- Work to be completed: Below are the entries. Transcribe exactly the lines from the one with "Given: Click the" through the one with "Switch to the", ends included, and leave out all others.

Pixel coordinate grounding data
######
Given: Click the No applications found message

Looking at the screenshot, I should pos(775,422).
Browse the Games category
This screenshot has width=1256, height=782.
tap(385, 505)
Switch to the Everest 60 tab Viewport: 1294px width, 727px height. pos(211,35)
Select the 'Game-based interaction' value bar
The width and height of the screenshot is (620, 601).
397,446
######
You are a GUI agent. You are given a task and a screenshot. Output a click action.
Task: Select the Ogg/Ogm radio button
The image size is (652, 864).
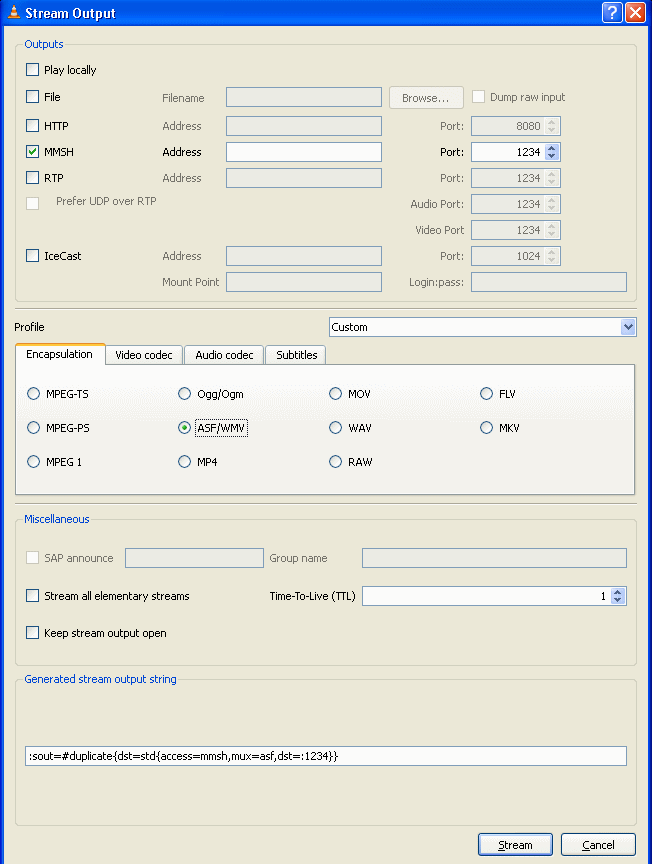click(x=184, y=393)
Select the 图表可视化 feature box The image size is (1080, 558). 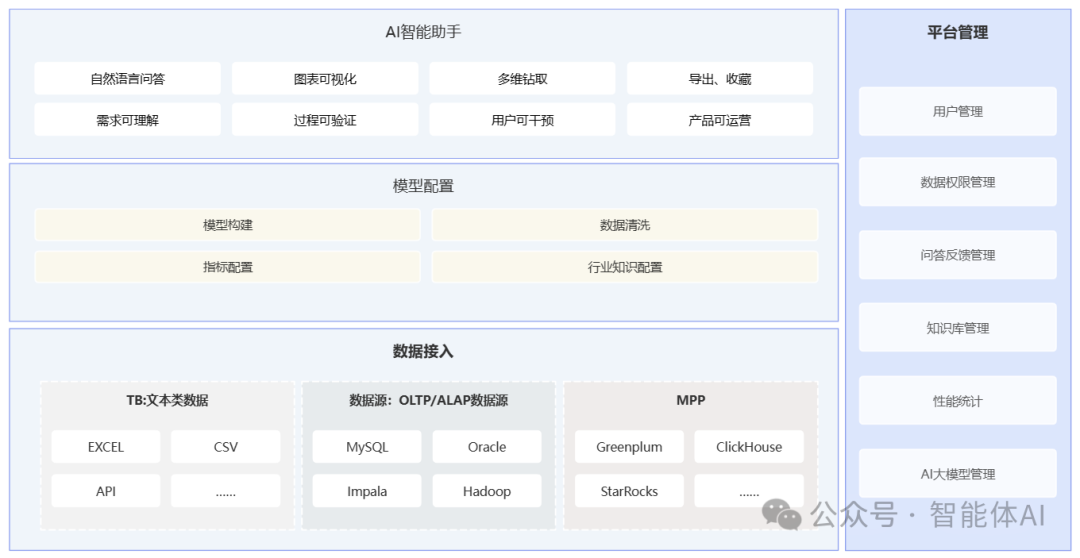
######
- Answer to this task:
Given: Click the No applications found message

Looking at the screenshot, I should pos(775,422).
Browse the Games category
This screenshot has width=1256, height=782.
tap(385, 505)
Switch to the Everest 60 tab Viewport: 1294px width, 727px height. pos(211,35)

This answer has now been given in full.